Print, exactly as they appear in the listing below, the lines from the line with "Given: Select the interact" to the line with "Given: Click the anchor flag icon", with both end lines kept.

##### Supplied data

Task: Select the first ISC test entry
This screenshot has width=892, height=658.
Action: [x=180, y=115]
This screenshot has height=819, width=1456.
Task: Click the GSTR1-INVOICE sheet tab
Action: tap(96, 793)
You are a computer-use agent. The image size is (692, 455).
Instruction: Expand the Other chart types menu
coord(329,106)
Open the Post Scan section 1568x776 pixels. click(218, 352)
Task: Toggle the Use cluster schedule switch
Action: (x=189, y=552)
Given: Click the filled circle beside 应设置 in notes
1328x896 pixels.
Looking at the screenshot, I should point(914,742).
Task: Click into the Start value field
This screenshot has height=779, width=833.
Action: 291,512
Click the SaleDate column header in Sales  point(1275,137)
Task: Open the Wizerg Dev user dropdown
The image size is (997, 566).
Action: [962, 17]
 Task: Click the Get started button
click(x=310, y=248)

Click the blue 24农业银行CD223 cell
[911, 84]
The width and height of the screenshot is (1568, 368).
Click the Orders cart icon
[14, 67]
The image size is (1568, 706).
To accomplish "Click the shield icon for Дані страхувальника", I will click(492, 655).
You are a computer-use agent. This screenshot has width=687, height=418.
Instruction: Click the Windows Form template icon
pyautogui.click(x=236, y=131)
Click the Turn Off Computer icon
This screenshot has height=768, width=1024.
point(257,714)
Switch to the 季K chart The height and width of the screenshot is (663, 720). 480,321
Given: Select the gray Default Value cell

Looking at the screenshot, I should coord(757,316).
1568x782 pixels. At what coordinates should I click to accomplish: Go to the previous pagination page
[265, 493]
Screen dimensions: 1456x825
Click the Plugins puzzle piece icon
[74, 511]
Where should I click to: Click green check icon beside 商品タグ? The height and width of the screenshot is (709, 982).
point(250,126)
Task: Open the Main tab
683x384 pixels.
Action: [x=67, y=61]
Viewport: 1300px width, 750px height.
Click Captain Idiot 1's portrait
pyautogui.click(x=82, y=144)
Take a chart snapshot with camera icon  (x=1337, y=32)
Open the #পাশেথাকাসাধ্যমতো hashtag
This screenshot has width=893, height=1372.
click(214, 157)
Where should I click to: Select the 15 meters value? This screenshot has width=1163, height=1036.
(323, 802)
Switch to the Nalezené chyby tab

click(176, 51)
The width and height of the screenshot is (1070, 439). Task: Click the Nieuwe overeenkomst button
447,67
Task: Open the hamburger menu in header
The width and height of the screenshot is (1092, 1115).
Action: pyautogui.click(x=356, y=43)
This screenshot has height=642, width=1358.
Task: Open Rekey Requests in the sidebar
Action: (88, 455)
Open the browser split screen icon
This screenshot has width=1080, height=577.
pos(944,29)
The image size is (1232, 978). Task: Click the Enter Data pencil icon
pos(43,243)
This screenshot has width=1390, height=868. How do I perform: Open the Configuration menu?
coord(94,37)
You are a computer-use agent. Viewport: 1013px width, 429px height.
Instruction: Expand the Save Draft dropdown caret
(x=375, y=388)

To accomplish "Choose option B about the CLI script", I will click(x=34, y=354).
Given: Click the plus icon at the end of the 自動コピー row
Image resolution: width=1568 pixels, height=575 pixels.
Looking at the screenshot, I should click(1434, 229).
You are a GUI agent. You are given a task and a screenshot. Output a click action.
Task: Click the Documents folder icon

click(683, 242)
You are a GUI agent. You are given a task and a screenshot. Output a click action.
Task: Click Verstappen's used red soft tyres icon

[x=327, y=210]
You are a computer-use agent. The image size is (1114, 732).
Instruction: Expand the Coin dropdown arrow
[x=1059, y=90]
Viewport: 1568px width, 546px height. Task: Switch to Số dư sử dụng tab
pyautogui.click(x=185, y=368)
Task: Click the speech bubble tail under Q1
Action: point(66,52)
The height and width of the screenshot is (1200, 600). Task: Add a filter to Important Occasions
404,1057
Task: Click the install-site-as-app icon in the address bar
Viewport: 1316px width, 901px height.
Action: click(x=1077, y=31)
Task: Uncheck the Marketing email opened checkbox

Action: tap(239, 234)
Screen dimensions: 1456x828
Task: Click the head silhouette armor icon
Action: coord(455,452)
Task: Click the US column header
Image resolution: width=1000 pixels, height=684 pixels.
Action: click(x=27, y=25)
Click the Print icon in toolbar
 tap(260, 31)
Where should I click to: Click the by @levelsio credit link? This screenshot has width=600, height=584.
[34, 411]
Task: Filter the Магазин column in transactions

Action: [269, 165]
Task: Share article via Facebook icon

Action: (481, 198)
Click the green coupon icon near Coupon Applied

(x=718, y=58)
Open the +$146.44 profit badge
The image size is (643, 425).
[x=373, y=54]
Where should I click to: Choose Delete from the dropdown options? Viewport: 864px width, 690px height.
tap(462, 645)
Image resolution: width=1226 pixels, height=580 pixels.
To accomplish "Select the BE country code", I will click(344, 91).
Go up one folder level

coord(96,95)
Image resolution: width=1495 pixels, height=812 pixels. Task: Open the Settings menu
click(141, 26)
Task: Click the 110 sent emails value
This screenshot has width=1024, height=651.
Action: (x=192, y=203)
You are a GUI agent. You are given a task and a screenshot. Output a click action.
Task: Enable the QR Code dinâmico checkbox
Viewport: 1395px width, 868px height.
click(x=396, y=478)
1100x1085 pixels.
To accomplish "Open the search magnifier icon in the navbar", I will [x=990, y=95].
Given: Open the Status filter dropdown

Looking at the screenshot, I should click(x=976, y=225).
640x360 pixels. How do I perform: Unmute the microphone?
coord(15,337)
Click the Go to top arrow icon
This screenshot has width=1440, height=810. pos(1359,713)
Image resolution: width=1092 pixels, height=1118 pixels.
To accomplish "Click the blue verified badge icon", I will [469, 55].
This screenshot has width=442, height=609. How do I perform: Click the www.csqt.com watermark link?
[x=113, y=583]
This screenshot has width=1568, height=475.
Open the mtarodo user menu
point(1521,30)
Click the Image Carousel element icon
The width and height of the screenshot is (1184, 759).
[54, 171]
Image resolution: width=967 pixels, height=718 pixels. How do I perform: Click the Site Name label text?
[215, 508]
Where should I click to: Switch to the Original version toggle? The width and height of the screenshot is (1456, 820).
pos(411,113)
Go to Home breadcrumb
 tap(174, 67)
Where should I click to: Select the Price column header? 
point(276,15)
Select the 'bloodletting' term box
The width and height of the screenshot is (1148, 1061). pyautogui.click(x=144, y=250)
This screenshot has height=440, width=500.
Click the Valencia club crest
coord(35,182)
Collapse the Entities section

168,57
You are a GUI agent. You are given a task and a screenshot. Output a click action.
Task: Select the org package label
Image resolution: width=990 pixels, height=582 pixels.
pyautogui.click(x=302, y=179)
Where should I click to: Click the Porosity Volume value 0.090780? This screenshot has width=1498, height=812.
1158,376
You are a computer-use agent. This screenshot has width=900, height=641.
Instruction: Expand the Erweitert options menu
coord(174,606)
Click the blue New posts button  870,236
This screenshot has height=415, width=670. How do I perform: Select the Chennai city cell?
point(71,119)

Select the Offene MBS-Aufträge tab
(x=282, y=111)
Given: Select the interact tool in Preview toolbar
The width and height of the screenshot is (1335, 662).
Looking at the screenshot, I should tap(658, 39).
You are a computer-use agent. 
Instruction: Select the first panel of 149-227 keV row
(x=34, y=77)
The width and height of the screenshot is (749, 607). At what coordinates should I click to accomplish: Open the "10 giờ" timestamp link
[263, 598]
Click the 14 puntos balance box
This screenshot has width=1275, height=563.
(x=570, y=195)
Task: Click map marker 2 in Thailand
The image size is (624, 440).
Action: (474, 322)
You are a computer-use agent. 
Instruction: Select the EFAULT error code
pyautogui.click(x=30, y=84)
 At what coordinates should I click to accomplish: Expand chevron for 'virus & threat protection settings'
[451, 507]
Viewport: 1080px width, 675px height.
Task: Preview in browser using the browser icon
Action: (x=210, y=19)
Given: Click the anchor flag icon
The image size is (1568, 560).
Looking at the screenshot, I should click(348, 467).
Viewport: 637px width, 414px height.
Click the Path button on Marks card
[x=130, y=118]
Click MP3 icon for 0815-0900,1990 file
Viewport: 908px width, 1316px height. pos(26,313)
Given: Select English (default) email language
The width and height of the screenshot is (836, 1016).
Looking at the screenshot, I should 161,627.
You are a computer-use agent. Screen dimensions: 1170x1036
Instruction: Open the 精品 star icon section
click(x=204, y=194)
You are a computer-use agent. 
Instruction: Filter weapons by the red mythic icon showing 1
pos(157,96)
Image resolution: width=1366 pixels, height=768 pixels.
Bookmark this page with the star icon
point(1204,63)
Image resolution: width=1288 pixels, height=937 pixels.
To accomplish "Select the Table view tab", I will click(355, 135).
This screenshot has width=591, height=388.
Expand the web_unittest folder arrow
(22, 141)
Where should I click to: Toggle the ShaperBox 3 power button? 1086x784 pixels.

##########

Your solution:
Given: Select the interact tool in Preview toolbar
The width and height of the screenshot is (1335, 662).
Looking at the screenshot, I should tap(658, 39).
You are a computer-use agent. 
Instruction: Select the first panel of 149-227 keV row
(x=34, y=77)
The width and height of the screenshot is (749, 607). At what coordinates should I click to accomplish: Open the "10 giờ" timestamp link
[263, 598]
Click the 14 puntos balance box
This screenshot has width=1275, height=563.
(x=570, y=195)
Task: Click map marker 2 in Thailand
The image size is (624, 440).
Action: (474, 322)
You are a computer-use agent. 
Instruction: Select the EFAULT error code
pyautogui.click(x=30, y=84)
 At what coordinates should I click to accomplish: Expand chevron for 'virus & threat protection settings'
[451, 507]
Viewport: 1080px width, 675px height.
Task: Preview in browser using the browser icon
Action: (x=210, y=19)
Given: Click the anchor flag icon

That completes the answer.